Cassie alzó la vista de su garabato, con las cejas levantadas en dos arcos serenos y delicados.

– No estoy hablando de los psicópatas de las películas. Rosalind encaja con la definición clínica. No tiene conciencia ni empatía, es una mentirosa patológica, manipuladora, encantadora e intuitiva, busca ser el centro de atención, se harta con facilidad, es narcisista, se vuelve muy desagradable cuando la frustran en algún sentido… Seguro que me olvido de algunos criterios, pero es bastante atinado.

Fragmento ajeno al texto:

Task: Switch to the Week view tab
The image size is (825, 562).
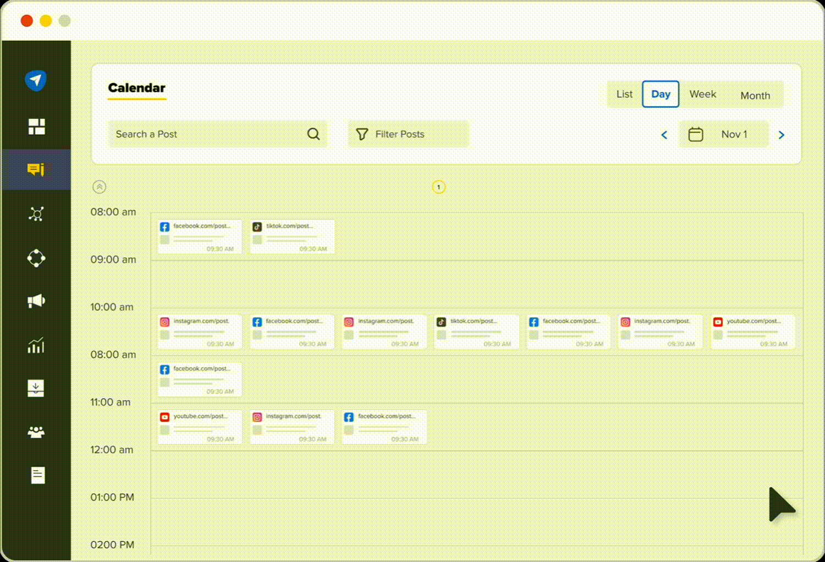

– Lo bastante como para que sigamos con ello -observó Sam con brusquedad-. Un momento; entonces, aunque fuéramos a juicio ¿se libraría por demencia?

O'Kelly, contrariado, musitó algo que sin duda tenía que ver con la psicología en general y con Cassie en particular.

– Está perfectamente sana -replicó ésta resueltamente-. Cualquier psiquiatra lo confirmaría. No se trata de una enfermedad mental.

– ¿Cuánto hace que lo sabes? -le pregunté.

Su mirada saltó hacia mí.

– Empecé a pensarlo la primera vez que la vi. Pero no parecía relevante para el caso; estaba claro que el asesino no era un psicópata, y ella tenía una coartada perfecta. Me planteé decírtelo de todos modos, pero ¿de veras me habrías creído?